- [Selected extract]
--- Begin ---

Whatever you intended "---3" to mean, there is certainly a
clearer way to express that meaning. For the most nearly sensible
interpretation, just write either "-3 - 1" or "-4". Or, since
you're discarding the result, just delete that line of code.
 
B

Ben Bacarisse

Michael Press said:
A warning is well deserved.
---x can be parsed into
something meaningful in C.

Did you mean "can't" rather than "can"? The rules of C permit only one
parse (which is --(-x)). A compiler that came up with any other parse
is not a C compiler.
 
M

Michael Press

Ben Bacarisse said:
Did you mean "can't" rather than "can"? The rules of C permit only one
parse (which is --(-x)). A compiler that came up with any other parse
is not a C compiler.

Yes, I do not speak ex cathedra.

The question remains why

---x;

precipitates an error.
 
J

Jens Thoms Toerring

Yes, I do not speak ex cathedra.
The question remains why

precipitates an error.

Because, as it has been pointed out in this thread e.g. by
Keith Thompson, it's parsed as

-- ( -x );

and '-x' is the *number* one gets when taking the negative of
what's stored in the variable 'x'. But a value can't be decre-
mented, only a variable can. So it's akin to '---3'. If you want

- ( --x );

(i.e. decrement what's stored in 'x' and, as a result of the ex-
pression, get the negative of the resulting value, i.e. what's
stored in 'x' after the decrement) then you have to write it that
way. What you want with that is a different question, of course,
since it doesn't make much sense because the resulting value will
be thrown away.

If you're just assembling random tokens to see what happens you
shouldn't be too surprised that some combinations don't make any
sense, there's no language (computer or human) where all possible
combinations of tokens are meaningful - normally only a small
subset of all possible combinations is syntactically correct:

* Is brown dog the.
The dog is brown.
* Brown dog the is.
* The brown dog is.
Brown is the dog.
* Is brown the dog.
....

Some of those sentences make sense, some don't (at least for a
"standard english speaker"). Same for C, some combinations of
tokens don't make sense. And e.g. '---3' isn't correct nor is
'---x'. The difference to a human language is that the rules
of what's correct are clearly defined and can be looked up in
the standard for the C language. That's what C compiler writers
have to care for, not random assemblies of tokens.

Regards, Jens
 
B

Ben Bacarisse

Michael Press said:
Yes, I do not speak ex cathedra.

The question remains why

---x;

precipitates an error.

--- End ---

- [Brief] Write out the C parsing thread from "(i.e. decrement what's" to "brown dog the.", with no changes. Work from the C parsing thread above and nothing else.

- [Information provided]
--- Begin ---

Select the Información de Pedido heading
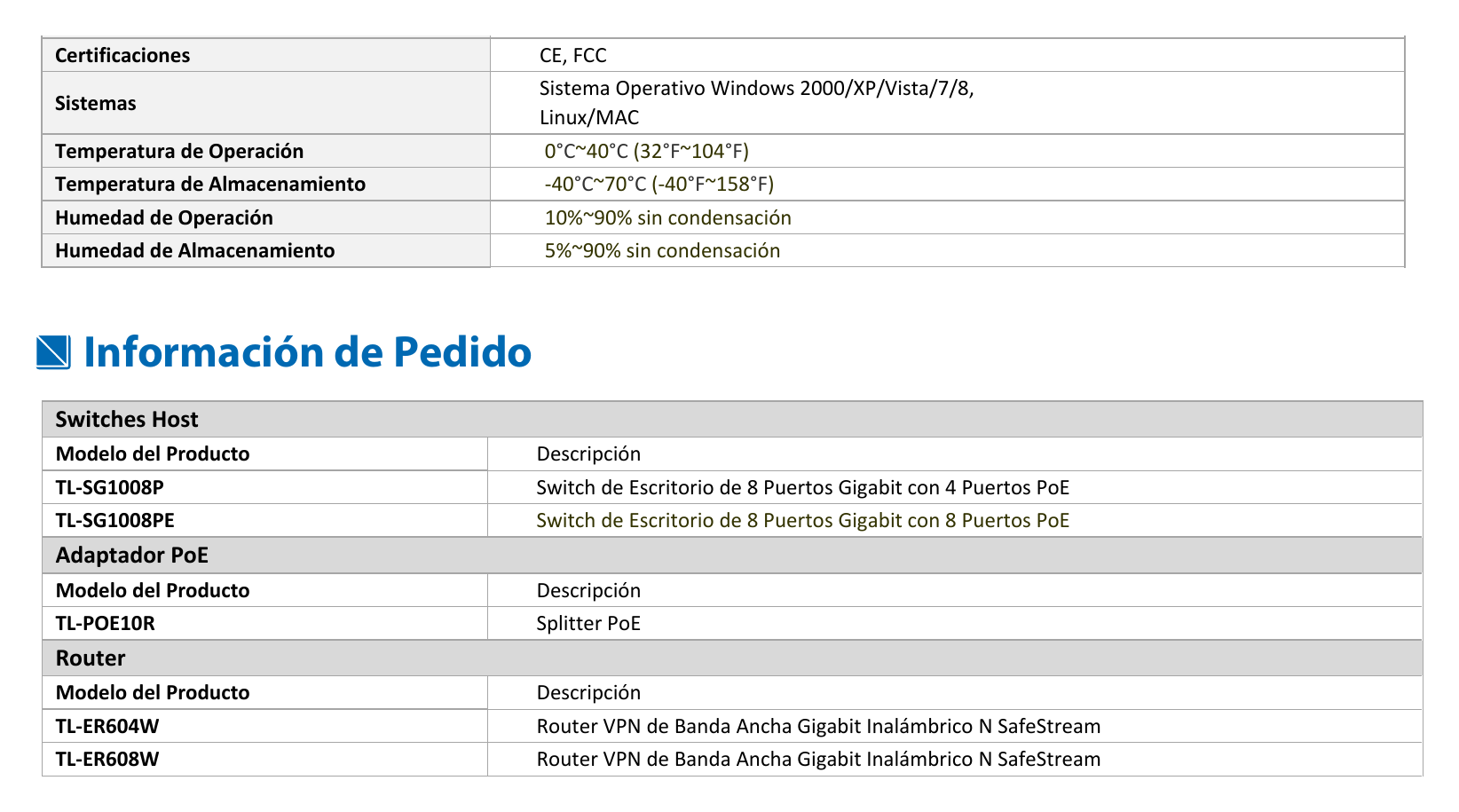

--- End ---
--- Begin ---

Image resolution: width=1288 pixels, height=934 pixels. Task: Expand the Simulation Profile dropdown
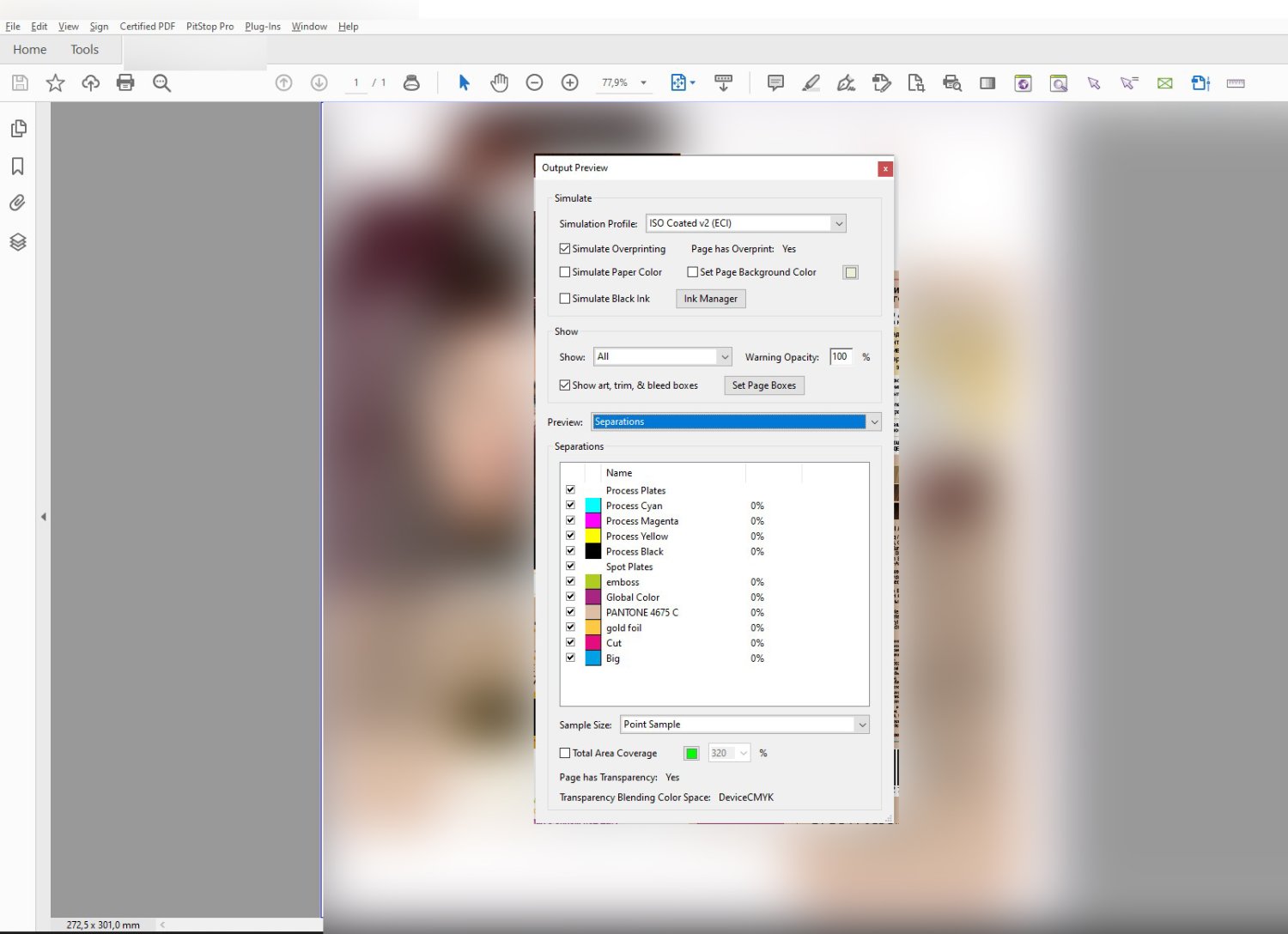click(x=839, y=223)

--- End ---

- [Result below]
(i.e. decrement what's stored in 'x' and, as a result of the ex-
pression, get the negative of the resulting value, i.e. what's
stored in 'x' after the decrement) then you have to write it that
way. What you want with that is a different question, of course,
since it doesn't make much sense because the resulting value will
be thrown away.

If you're just assembling random tokens to see what happens you
shouldn't be too surprised that some combinations don't make any
sense, there's no language (computer or human) where all possible
combinations of tokens are meaningful - normally only a small
subset of all possible combinations is syntactically correct:

* Is brown dog the.